_WHAT TO DO_
When you reach the line with "Viewport: 845px width, 1503px" in the records below, begin transcribing exactly and continue up to and including the line with "Task: Click the device", leaving out every picture.

___ MATERIAL FOR THE TASK

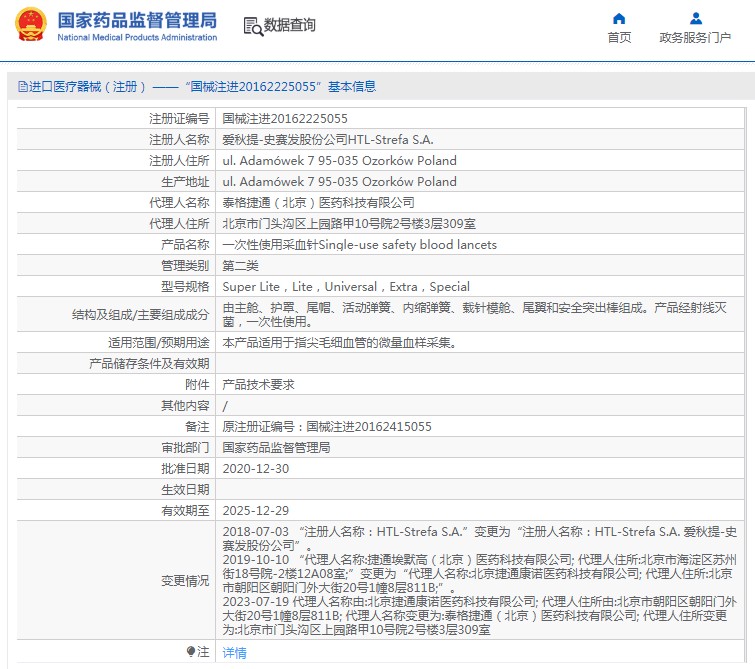755x669 pixels.
Task: Click the 数据查询 heading text
Action: (289, 26)
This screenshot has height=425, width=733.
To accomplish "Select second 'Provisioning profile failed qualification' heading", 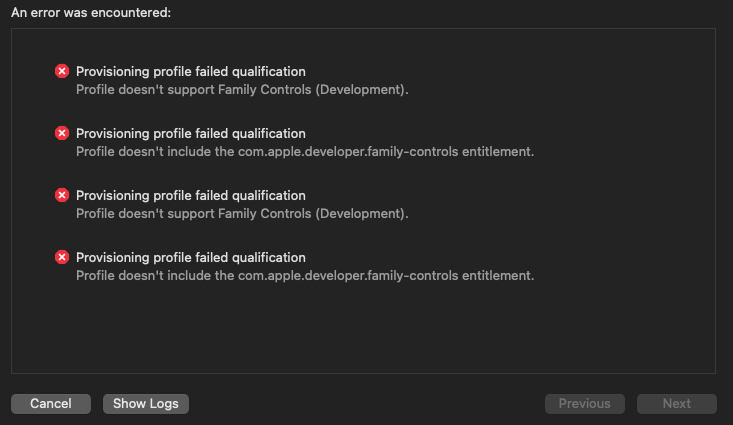I will pos(191,134).
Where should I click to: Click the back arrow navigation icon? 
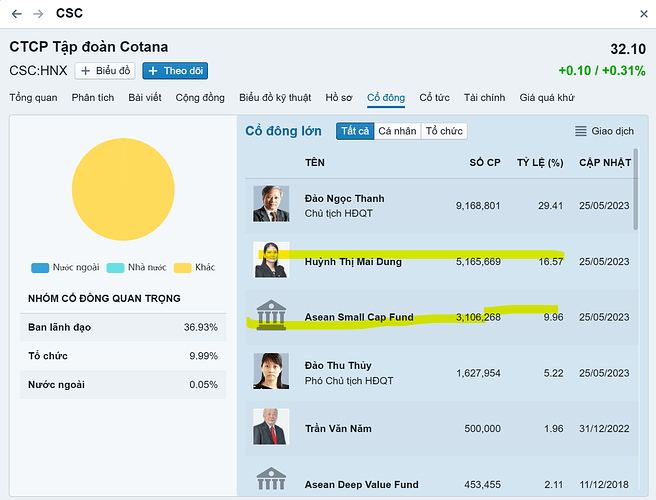(16, 14)
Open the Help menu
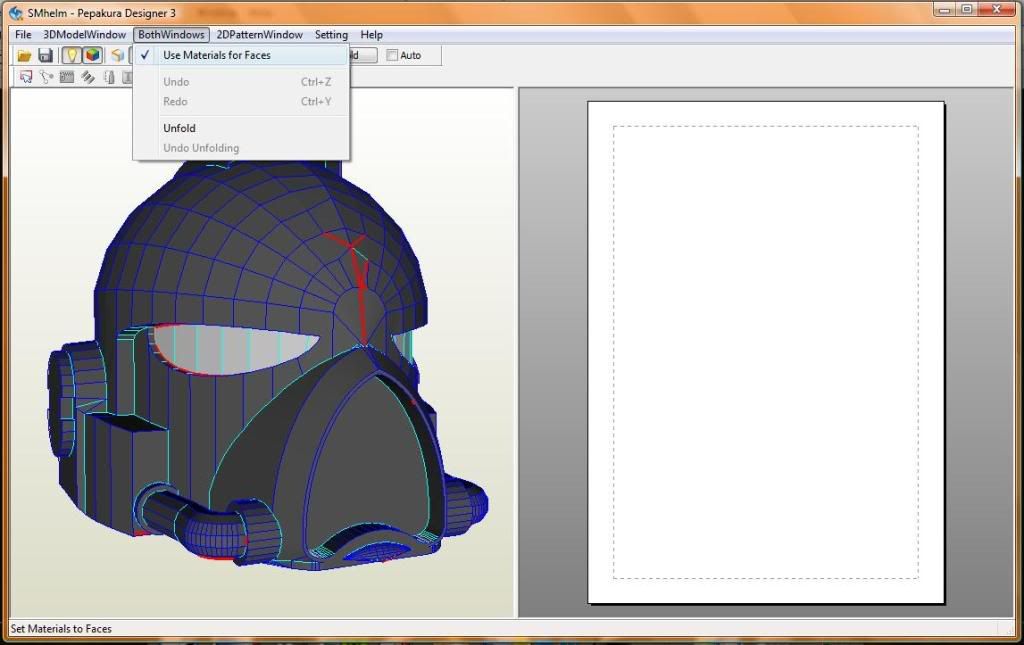1024x645 pixels. (371, 35)
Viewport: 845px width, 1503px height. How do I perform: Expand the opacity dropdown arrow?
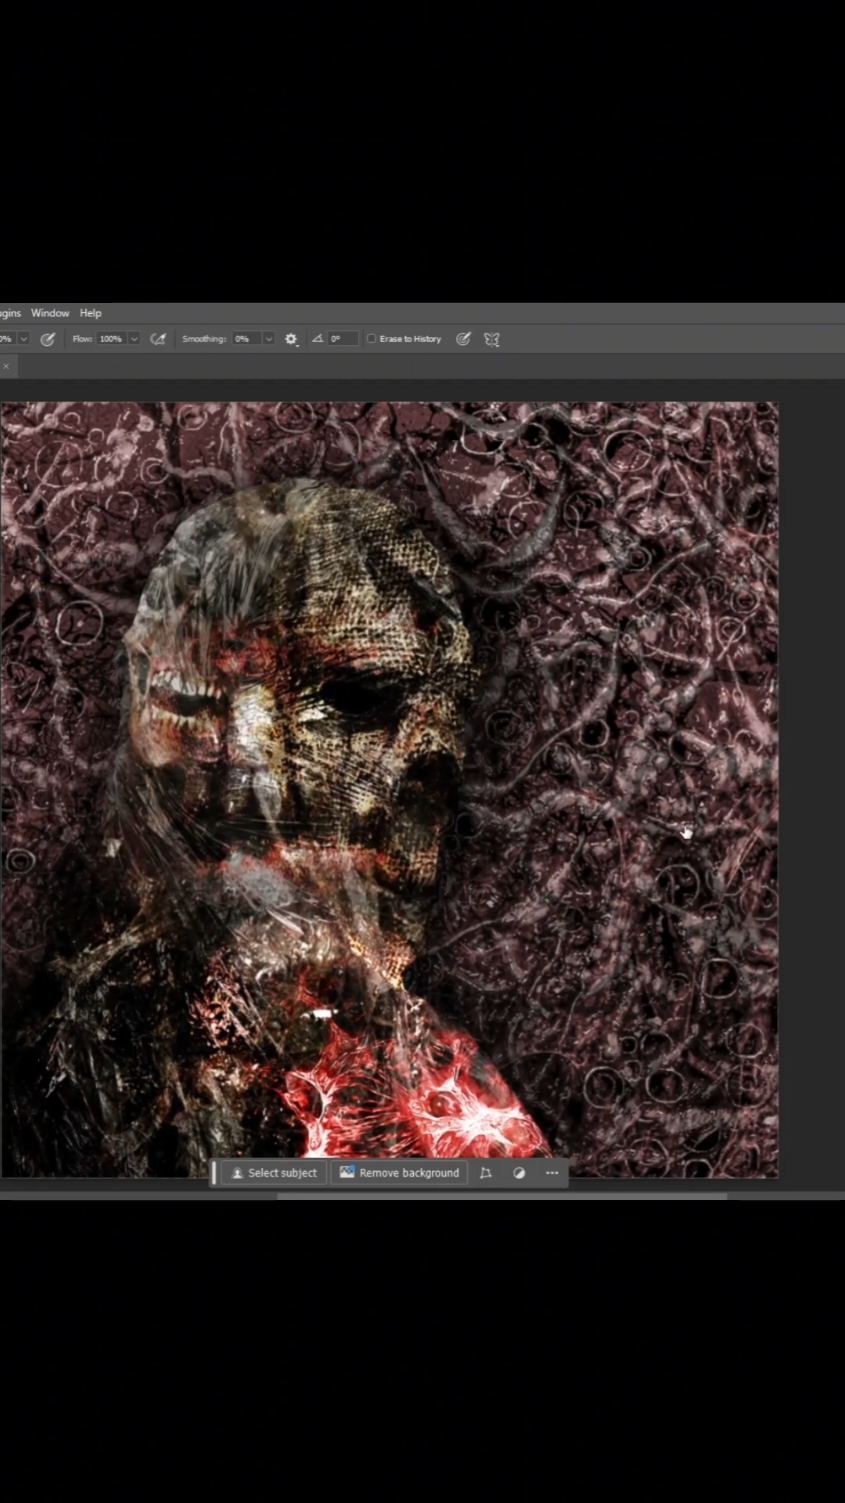(23, 339)
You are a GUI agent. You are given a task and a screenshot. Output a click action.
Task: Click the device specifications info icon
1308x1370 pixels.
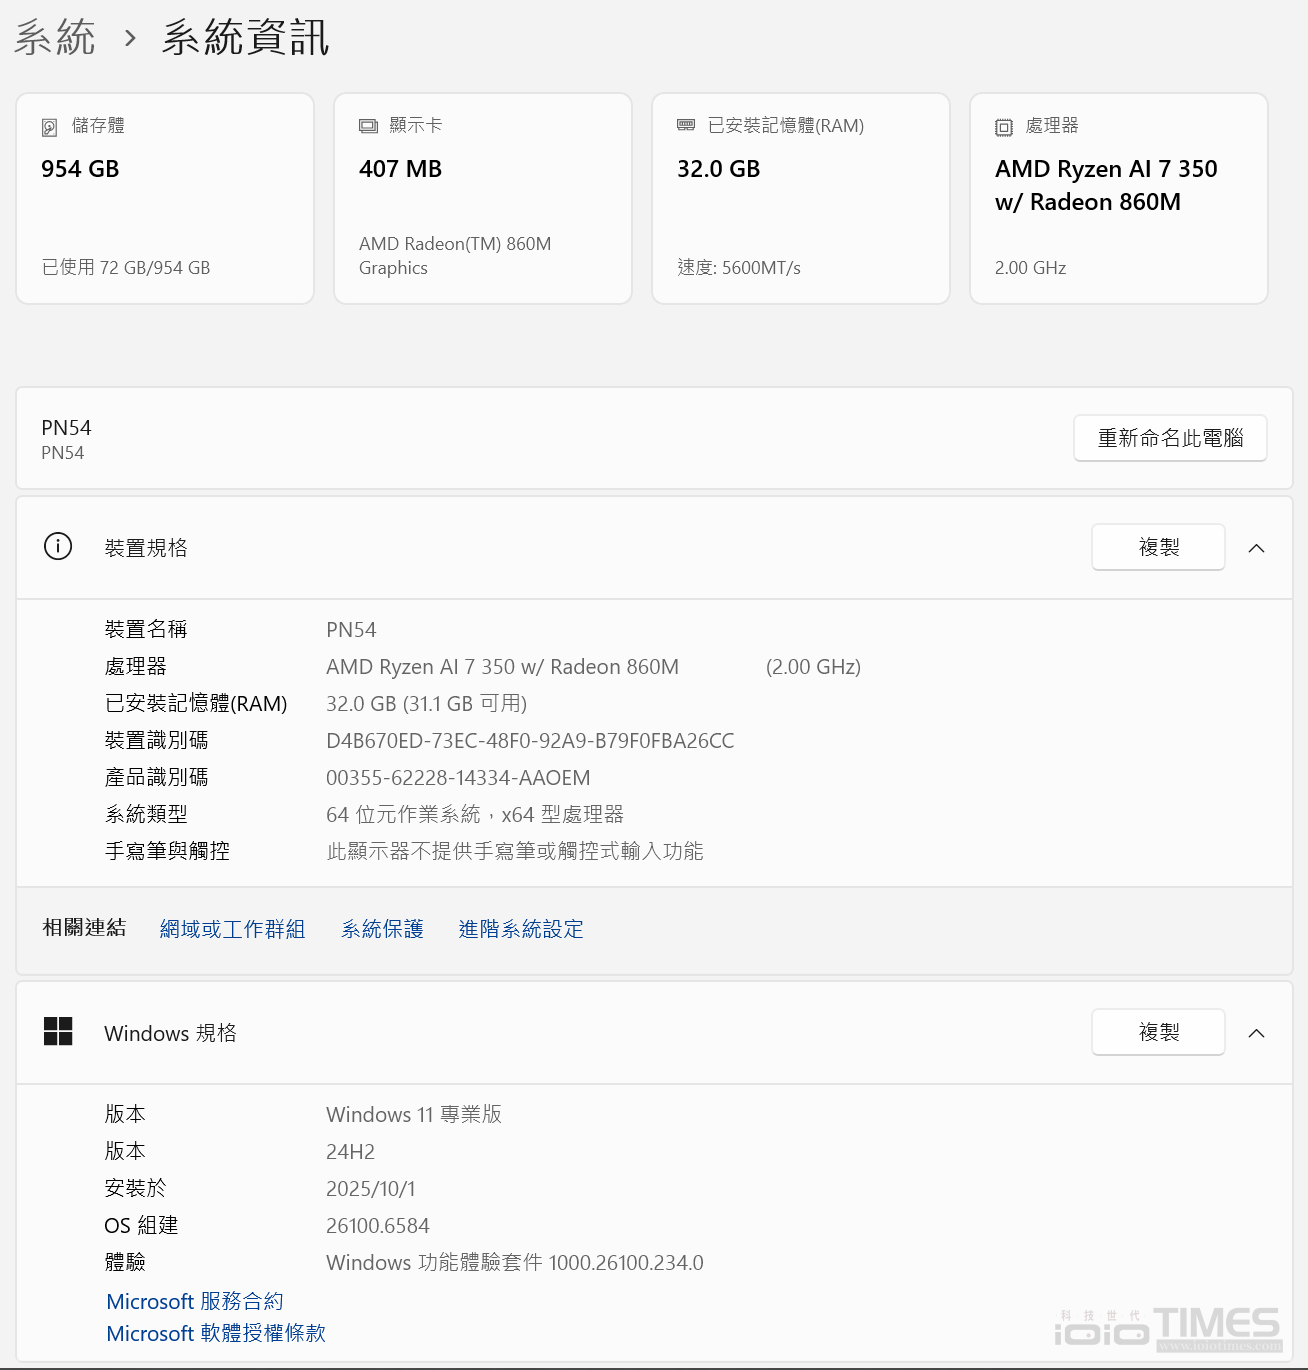58,547
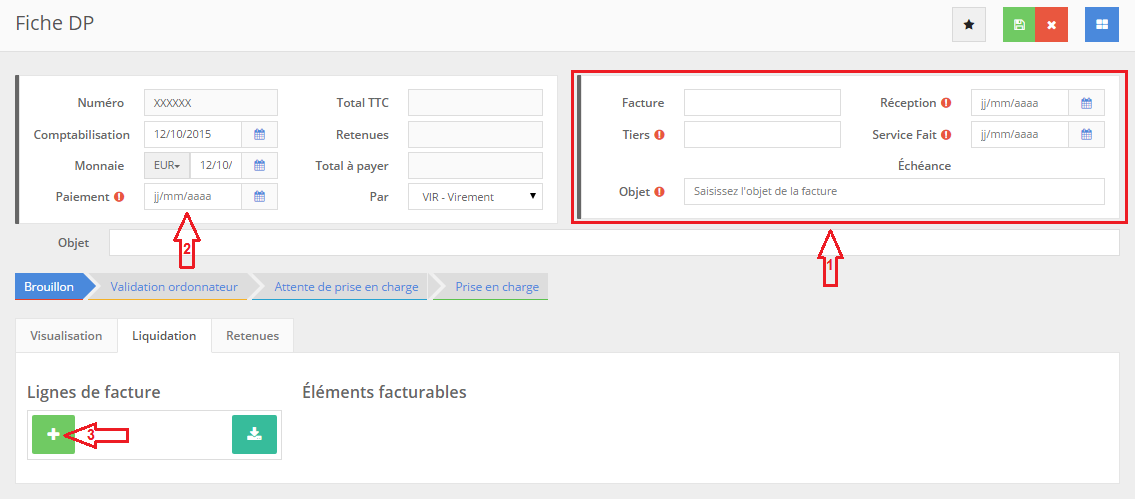Click the Tiers input field
1135x499 pixels.
pyautogui.click(x=762, y=134)
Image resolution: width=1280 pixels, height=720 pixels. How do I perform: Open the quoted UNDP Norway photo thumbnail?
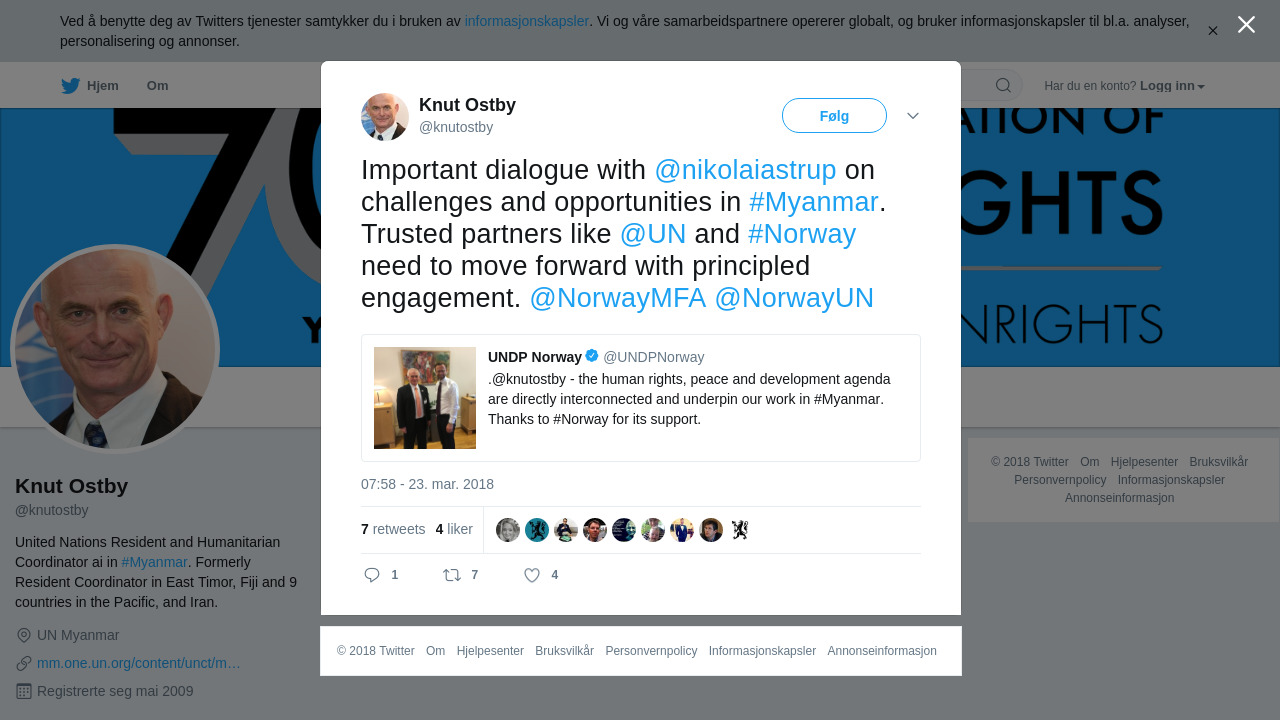click(425, 398)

______

_TASK ANSWER_
Viewport: 845px width, 1503px height. How do I perform: Expand the opacity dropdown arrow?
(23, 339)
You are a GUI agent. You are given a task and a screenshot. Output a click action.
Task: Click the device specifications info icon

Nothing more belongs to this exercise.